The answer must be every line from the entries below that includes "Collapse".

—————

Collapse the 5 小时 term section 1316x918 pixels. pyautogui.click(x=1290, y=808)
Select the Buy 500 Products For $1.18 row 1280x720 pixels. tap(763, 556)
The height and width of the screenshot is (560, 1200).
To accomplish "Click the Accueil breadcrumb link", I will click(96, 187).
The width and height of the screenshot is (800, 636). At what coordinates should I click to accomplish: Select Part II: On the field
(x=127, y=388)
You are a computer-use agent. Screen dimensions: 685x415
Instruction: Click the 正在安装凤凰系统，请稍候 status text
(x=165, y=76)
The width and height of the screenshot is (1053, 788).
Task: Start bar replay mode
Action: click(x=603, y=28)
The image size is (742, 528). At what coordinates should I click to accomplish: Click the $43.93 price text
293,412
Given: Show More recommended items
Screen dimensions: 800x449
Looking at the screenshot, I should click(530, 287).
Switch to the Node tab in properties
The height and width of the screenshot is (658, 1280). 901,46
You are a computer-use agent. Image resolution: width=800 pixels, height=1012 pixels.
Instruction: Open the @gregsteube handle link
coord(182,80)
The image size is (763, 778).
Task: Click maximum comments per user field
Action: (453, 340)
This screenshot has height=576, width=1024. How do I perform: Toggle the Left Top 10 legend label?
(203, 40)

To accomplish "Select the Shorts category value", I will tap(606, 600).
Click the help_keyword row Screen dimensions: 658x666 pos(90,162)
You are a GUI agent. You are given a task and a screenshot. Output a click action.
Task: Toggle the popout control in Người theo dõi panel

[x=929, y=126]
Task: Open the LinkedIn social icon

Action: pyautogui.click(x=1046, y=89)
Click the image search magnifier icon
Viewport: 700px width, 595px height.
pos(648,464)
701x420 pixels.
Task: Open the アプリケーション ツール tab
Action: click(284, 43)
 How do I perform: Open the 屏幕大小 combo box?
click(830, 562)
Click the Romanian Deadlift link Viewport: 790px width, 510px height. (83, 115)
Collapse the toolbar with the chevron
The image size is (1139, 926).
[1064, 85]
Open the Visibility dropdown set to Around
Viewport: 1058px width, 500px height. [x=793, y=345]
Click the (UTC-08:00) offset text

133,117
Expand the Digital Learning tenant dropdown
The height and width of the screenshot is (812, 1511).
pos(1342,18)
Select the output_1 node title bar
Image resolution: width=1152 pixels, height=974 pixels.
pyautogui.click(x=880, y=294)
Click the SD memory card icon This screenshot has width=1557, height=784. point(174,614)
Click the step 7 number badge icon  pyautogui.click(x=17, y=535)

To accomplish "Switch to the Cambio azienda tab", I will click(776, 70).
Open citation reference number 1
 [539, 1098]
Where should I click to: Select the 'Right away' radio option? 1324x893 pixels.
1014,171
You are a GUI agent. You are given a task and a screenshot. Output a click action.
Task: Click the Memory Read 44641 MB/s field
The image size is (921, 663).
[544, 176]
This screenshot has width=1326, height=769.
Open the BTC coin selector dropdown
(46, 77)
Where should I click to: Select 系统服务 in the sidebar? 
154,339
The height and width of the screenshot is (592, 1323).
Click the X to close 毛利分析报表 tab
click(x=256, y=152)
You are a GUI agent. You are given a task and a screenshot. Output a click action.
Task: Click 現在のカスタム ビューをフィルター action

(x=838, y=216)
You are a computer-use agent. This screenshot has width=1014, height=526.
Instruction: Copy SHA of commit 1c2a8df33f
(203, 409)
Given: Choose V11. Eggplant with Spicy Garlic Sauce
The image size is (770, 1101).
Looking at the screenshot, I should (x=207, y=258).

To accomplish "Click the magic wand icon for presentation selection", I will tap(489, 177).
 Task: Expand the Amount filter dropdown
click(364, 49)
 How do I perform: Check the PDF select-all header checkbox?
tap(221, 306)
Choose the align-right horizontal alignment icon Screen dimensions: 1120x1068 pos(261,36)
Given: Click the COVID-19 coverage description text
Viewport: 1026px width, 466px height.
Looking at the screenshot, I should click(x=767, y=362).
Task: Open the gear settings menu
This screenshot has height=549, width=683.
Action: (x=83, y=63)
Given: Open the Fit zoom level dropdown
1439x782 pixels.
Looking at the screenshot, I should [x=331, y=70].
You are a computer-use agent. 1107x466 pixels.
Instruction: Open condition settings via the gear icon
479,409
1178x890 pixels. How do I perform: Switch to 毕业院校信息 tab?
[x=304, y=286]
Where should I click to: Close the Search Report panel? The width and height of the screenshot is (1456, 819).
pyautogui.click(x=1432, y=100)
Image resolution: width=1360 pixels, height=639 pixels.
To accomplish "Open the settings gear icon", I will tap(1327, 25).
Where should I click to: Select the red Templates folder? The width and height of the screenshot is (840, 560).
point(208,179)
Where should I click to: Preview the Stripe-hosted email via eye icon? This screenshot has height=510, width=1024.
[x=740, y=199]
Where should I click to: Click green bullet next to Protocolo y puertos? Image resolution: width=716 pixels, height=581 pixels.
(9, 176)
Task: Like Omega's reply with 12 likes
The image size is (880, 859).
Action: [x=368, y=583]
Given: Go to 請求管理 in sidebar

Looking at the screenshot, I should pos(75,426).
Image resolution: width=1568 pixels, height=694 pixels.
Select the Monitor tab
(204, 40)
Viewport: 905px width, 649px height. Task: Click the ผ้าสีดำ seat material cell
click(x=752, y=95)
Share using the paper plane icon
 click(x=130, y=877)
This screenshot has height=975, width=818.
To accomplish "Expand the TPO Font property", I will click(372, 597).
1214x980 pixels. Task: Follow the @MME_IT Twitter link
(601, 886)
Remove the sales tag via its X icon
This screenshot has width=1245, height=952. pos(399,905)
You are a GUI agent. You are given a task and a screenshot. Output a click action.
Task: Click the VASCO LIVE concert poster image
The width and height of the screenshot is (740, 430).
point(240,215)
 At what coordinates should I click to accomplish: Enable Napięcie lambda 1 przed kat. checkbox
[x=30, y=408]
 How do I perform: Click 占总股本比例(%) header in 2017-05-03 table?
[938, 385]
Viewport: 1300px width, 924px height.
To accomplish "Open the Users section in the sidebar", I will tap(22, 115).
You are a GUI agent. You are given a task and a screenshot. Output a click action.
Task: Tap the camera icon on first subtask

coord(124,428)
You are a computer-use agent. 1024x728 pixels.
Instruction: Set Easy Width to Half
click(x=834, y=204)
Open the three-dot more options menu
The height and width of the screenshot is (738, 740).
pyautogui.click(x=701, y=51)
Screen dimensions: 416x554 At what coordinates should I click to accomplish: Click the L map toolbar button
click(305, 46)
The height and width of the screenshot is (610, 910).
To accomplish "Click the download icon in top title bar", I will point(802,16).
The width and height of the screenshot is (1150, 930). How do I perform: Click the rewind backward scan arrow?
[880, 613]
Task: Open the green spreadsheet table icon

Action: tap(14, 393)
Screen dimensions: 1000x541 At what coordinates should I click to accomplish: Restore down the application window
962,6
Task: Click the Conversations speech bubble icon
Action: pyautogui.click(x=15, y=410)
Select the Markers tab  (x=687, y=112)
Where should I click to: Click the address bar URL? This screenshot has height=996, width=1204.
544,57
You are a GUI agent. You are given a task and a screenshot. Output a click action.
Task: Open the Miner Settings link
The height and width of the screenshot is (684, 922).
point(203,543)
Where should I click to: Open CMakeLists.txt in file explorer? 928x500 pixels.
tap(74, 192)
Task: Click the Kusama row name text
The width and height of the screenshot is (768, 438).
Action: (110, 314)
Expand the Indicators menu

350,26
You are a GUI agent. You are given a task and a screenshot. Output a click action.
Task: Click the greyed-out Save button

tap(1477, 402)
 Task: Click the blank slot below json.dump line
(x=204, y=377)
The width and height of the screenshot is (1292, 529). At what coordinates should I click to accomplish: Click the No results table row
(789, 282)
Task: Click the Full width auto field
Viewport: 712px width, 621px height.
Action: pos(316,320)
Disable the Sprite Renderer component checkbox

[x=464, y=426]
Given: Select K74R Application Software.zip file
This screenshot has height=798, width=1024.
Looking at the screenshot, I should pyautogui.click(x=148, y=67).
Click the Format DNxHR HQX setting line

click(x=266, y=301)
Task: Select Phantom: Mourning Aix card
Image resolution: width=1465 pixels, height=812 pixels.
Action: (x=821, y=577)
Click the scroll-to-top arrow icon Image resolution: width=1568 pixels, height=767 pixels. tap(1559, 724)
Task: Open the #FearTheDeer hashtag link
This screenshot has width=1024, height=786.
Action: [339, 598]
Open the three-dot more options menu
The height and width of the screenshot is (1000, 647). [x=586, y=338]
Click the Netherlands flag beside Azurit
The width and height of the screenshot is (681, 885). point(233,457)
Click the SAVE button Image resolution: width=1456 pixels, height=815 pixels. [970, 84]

—————

Response
Collapse the 5 小时 term section 1316x918 pixels. pyautogui.click(x=1290, y=808)
Collapse the toolbar with the chevron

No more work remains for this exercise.